Heaps are usually implemented with an array, as follows:

  • Each element in the array represents a node of the heap, and
  • The parent / child relationship is defined implicitly by the elements' indices in the array.

Example of a complete binary max-heap with node keys being integers from 1 to 100 and how it would be stored in an array.

In the array, the first index contains the root element. The next two indices of the array contain the root's children. The next four indices contain the four children of the root's two child nodes, and so on. Therefore, given a node at index i, its children are at indices 2i + 1 and 2i + 2, and its parent is at index floor((i-1)/2). This simple indexing scheme makes it efficient to move "up" or "down" the tree.

Operations

In your case, you would define the insert/delete operations as follows:

  • Insert: append the node to the end of the array. Then perform the mutation needed to its ancestors (as you described in your question)
  • Delete: replace the node to be deleted with the node that currently sits at the very end of the array, and shorten the array by 1. Make the updates needed that follow from the change at these two locations -- so two paths from root-to-node are impacted.
0
votes

When balancing non-BSTs, the big question to ask is

Can your tree efficiently support rotations?
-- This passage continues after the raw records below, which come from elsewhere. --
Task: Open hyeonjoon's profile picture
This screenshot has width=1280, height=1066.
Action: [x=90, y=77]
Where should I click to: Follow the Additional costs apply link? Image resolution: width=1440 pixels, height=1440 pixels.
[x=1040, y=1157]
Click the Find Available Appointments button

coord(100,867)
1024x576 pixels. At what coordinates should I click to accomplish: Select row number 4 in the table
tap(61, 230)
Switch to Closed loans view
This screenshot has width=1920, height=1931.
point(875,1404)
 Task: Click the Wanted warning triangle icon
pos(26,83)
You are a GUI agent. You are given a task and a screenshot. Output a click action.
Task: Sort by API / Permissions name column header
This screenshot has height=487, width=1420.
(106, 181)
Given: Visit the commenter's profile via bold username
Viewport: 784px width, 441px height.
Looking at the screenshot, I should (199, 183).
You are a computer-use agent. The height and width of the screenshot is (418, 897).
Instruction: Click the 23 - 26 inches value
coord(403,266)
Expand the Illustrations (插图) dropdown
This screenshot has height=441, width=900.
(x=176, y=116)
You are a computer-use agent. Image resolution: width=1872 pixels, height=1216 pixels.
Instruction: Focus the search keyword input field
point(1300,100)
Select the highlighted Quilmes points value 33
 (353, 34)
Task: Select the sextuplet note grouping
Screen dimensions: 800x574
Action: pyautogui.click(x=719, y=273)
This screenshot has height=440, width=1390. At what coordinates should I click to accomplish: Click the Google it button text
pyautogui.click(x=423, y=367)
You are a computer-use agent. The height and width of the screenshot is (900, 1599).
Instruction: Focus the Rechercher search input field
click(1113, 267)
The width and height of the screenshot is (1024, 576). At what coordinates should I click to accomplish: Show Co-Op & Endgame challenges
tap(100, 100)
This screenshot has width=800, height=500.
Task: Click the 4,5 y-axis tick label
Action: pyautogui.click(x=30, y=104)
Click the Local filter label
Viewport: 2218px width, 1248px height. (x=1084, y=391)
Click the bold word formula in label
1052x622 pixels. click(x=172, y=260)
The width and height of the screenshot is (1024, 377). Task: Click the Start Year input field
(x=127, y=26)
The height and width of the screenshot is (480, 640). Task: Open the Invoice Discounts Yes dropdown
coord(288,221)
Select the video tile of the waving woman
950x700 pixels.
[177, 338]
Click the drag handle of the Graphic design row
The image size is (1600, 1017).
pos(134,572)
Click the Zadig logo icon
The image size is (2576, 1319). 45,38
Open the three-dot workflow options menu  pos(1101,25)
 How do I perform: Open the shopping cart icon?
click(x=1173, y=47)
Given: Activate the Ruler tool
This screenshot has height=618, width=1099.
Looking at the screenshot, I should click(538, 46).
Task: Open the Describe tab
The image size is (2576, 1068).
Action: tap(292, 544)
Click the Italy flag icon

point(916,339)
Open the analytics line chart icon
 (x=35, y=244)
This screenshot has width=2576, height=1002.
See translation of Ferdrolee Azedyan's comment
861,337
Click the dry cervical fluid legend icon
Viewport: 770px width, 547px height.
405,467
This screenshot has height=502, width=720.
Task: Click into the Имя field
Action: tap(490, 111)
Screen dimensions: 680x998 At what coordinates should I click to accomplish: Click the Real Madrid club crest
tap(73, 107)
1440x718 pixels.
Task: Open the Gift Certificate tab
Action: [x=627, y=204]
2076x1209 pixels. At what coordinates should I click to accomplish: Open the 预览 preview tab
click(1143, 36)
Some types of binary trees, like k-d trees, have a specific layer-by-layer structure that makes rotations infeasible. Others, like range trees, have auxiliary metadata in each node that's expensive to update after a rotation. But if you can handle rotations, then you can use just about any of the balancing strategies out there. The simplest option might be to model your tree on a treap: put a randomly-chosen weight field into each node, and then, during insertions, rotate your newly-added leaf up until its weight is less than its parent. To delete, repeatedly rotate the node with its lighter child until it's a leaf, then delete it.

If you cannot support rotations, you'll need a rebalancing strategy that does not require them. Perhaps the easiest option there is to model your tree after a scapegoat tree, which works by lazily detecting a node that's too deep for the tree to be balanced, then rebuilding the smallest imbalanced subtree possible into a perfectly-balanced tree to get everything back into order. Deletions are handled by rebuilding the whole tree once the number of nodes drops by some constant factor.